(Pixel coordinate grounding data)
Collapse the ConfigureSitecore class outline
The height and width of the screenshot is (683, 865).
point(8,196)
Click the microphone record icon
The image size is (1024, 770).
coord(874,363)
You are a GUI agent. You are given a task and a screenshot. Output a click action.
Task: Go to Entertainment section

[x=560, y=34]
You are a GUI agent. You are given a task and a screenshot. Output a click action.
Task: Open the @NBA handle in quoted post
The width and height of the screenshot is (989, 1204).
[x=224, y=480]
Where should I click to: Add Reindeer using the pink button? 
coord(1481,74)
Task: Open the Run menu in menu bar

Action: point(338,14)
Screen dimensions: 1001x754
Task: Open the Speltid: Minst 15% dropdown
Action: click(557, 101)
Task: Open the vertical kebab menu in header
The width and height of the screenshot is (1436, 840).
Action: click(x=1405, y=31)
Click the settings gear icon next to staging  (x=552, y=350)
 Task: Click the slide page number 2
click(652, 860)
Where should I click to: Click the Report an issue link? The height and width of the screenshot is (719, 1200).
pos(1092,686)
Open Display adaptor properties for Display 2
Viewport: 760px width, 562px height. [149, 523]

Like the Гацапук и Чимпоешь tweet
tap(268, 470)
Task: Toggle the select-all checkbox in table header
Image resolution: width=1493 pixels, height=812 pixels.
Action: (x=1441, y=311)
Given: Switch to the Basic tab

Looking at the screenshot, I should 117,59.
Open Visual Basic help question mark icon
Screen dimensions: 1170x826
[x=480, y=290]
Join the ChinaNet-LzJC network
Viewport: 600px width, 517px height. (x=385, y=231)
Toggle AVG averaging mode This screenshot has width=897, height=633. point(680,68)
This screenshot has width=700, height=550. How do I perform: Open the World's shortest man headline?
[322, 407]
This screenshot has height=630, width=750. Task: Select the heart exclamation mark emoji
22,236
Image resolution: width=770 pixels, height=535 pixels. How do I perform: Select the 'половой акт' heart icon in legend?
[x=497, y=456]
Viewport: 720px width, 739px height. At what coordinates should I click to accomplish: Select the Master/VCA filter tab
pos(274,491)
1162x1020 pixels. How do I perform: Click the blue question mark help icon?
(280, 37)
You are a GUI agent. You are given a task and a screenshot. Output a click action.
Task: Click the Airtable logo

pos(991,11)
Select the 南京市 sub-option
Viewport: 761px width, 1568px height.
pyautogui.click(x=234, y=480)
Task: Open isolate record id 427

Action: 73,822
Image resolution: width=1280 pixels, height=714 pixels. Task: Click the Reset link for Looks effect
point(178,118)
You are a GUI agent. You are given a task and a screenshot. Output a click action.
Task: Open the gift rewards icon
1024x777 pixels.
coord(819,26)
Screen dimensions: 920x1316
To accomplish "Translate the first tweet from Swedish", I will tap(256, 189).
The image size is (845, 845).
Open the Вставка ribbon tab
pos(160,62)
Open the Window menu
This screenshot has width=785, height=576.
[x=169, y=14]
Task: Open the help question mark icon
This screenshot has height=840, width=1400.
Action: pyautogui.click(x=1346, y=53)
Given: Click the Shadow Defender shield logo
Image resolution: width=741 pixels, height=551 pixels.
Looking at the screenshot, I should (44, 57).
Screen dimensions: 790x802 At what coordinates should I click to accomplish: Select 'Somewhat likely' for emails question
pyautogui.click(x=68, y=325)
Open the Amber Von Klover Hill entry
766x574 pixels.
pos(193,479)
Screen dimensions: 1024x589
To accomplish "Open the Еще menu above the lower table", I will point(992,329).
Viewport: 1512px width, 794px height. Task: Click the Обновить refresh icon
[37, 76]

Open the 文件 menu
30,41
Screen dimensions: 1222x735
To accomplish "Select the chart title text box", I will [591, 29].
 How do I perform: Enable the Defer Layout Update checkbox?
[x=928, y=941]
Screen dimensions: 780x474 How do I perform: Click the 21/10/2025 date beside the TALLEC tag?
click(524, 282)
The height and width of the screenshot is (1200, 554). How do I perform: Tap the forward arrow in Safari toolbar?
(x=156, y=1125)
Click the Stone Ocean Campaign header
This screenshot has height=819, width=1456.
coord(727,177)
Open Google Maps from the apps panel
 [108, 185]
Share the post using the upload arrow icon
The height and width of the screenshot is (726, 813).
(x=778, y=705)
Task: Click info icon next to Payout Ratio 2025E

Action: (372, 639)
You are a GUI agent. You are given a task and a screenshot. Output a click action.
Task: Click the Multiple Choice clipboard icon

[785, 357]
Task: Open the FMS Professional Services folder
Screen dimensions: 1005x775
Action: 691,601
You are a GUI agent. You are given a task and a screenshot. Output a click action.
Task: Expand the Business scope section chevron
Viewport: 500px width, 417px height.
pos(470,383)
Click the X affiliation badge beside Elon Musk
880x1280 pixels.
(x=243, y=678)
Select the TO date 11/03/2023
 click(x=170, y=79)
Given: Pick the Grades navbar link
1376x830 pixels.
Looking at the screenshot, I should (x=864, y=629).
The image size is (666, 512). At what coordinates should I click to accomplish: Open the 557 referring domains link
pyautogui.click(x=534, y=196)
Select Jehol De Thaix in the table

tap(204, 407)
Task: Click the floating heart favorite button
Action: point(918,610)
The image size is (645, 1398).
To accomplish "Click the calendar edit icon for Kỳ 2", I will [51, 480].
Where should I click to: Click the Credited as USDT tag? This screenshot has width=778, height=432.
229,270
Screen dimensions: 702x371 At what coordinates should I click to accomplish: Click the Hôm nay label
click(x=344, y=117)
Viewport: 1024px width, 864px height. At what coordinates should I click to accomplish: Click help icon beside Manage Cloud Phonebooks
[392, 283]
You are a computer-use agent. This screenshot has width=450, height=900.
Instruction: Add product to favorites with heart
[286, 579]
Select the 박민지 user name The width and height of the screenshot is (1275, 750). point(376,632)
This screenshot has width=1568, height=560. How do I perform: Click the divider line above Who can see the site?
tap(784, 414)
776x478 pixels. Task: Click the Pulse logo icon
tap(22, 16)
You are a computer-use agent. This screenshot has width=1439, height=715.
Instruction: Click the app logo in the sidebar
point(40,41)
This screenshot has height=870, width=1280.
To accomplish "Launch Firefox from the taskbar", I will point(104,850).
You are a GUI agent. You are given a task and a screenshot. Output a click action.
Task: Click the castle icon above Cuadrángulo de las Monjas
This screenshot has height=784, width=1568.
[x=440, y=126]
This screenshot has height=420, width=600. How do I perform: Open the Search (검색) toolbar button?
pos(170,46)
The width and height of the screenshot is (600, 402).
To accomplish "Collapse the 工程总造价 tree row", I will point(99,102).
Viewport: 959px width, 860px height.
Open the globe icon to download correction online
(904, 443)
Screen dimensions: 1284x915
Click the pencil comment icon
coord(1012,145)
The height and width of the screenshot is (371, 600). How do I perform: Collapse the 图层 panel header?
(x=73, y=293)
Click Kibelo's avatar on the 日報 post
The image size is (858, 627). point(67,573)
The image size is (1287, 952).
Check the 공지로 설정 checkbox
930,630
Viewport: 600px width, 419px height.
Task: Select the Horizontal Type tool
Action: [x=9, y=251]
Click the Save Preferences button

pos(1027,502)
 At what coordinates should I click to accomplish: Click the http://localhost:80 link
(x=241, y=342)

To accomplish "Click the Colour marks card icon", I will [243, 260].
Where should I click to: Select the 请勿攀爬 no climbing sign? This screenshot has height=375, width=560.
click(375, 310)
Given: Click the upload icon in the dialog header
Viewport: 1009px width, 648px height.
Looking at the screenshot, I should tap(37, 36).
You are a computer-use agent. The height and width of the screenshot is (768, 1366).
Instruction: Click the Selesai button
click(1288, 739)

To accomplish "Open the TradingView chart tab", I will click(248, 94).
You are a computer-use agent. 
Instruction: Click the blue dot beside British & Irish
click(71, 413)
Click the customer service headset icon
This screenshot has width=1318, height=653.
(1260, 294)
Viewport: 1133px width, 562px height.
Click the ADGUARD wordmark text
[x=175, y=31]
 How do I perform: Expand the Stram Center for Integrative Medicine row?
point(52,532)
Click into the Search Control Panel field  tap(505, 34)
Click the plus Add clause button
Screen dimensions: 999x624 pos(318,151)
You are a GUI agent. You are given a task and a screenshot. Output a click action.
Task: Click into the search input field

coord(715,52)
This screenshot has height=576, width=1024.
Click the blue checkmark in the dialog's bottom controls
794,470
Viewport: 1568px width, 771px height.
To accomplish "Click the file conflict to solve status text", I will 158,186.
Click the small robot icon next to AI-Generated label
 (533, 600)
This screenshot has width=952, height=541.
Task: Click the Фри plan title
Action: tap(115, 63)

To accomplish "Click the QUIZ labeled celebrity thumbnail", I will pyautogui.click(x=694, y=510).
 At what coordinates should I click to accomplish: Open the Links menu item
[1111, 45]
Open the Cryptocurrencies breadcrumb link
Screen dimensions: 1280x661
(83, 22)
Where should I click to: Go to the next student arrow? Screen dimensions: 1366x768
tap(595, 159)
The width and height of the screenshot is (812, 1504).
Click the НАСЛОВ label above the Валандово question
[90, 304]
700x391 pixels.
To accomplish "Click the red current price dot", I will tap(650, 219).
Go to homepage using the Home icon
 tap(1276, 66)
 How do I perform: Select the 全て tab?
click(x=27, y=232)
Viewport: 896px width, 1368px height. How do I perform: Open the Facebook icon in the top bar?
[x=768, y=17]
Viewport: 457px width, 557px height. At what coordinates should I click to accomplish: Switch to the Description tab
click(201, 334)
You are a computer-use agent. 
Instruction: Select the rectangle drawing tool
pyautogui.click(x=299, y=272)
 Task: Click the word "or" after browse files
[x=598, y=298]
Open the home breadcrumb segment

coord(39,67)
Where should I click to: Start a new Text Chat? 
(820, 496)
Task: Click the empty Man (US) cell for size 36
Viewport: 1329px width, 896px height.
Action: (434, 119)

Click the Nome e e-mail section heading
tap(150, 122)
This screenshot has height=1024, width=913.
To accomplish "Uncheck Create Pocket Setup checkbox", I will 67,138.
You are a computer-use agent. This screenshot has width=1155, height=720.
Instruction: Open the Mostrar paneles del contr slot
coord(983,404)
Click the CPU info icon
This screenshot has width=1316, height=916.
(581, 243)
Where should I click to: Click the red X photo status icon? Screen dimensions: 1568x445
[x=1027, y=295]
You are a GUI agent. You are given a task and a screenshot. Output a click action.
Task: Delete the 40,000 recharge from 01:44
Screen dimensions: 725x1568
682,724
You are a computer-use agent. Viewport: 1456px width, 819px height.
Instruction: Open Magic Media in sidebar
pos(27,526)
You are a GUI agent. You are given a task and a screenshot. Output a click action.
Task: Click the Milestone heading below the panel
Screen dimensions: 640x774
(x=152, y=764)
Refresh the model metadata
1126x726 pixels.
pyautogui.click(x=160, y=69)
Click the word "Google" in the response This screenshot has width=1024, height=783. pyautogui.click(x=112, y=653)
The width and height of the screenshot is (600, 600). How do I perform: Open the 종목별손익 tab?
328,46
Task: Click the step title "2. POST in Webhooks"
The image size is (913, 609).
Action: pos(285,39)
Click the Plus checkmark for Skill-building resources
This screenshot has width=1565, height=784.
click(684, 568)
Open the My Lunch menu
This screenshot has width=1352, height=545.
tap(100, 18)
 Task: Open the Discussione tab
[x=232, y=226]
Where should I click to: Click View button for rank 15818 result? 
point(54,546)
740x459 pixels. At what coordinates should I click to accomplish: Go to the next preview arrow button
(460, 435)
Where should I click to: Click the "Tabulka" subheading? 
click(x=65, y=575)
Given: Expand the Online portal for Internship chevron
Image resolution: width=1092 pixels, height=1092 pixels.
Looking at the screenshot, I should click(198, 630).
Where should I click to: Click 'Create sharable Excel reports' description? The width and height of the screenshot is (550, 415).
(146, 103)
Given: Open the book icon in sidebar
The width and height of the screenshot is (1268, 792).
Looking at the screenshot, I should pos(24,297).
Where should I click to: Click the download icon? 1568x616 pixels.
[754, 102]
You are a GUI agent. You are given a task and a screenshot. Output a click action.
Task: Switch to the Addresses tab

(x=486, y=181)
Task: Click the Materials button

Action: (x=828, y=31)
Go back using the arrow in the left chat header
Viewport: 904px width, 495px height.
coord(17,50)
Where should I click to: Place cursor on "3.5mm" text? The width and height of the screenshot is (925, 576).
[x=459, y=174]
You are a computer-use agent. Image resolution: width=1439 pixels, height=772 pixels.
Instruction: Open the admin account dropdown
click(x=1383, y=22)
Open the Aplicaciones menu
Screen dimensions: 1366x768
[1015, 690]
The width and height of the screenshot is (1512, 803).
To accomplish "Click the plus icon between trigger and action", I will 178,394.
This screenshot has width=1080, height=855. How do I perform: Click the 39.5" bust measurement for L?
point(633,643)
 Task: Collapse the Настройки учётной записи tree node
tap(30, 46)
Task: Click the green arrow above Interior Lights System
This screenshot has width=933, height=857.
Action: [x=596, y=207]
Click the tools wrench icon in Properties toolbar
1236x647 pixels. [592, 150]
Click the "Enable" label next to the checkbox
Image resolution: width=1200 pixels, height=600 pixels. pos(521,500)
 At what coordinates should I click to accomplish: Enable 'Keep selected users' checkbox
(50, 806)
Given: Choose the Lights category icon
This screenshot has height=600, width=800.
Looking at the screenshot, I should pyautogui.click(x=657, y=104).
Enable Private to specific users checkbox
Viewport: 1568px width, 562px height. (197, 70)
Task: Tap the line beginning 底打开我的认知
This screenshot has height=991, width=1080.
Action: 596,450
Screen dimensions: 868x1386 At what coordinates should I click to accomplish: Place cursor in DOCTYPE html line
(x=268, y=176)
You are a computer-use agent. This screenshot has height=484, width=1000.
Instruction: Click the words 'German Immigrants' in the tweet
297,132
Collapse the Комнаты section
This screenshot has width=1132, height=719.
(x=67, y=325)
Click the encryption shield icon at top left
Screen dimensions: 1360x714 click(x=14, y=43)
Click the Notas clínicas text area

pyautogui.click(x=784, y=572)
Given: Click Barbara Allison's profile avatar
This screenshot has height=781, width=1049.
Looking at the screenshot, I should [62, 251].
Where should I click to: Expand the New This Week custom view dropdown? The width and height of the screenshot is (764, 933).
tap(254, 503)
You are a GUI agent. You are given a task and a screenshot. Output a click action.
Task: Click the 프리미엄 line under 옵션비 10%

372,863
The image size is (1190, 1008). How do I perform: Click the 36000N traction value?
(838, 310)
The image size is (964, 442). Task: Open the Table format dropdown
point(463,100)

* Task statement
From the records above, quote only the lines running from the line with "Viewport: 896px width, 1368px" to the line with "Task: Delete the 40,000 recharge from 01:44", both lines included.

* Result for this exercise
Viewport: 896px width, 1368px height. How do I perform: Open the Facebook icon in the top bar?
[x=768, y=17]
Viewport: 457px width, 557px height. At what coordinates should I click to accomplish: Switch to the Description tab
click(201, 334)
You are a computer-use agent. 
Instruction: Select the rectangle drawing tool
pyautogui.click(x=299, y=272)
 Task: Click the word "or" after browse files
[x=598, y=298]
Open the home breadcrumb segment

coord(39,67)
Where should I click to: Start a new Text Chat? 
(820, 496)
Task: Click the empty Man (US) cell for size 36
Viewport: 1329px width, 896px height.
Action: (434, 119)

Click the Nome e e-mail section heading
tap(150, 122)
This screenshot has height=1024, width=913.
To accomplish "Uncheck Create Pocket Setup checkbox", I will 67,138.
You are a computer-use agent. This screenshot has width=1155, height=720.
Instruction: Open the Mostrar paneles del contr slot
coord(983,404)
Click the CPU info icon
This screenshot has width=1316, height=916.
(581, 243)
Where should I click to: Click the red X photo status icon? Screen dimensions: 1568x445
[x=1027, y=295]
You are a GUI agent. You are given a task and a screenshot. Output a click action.
Task: Delete the 40,000 recharge from 01:44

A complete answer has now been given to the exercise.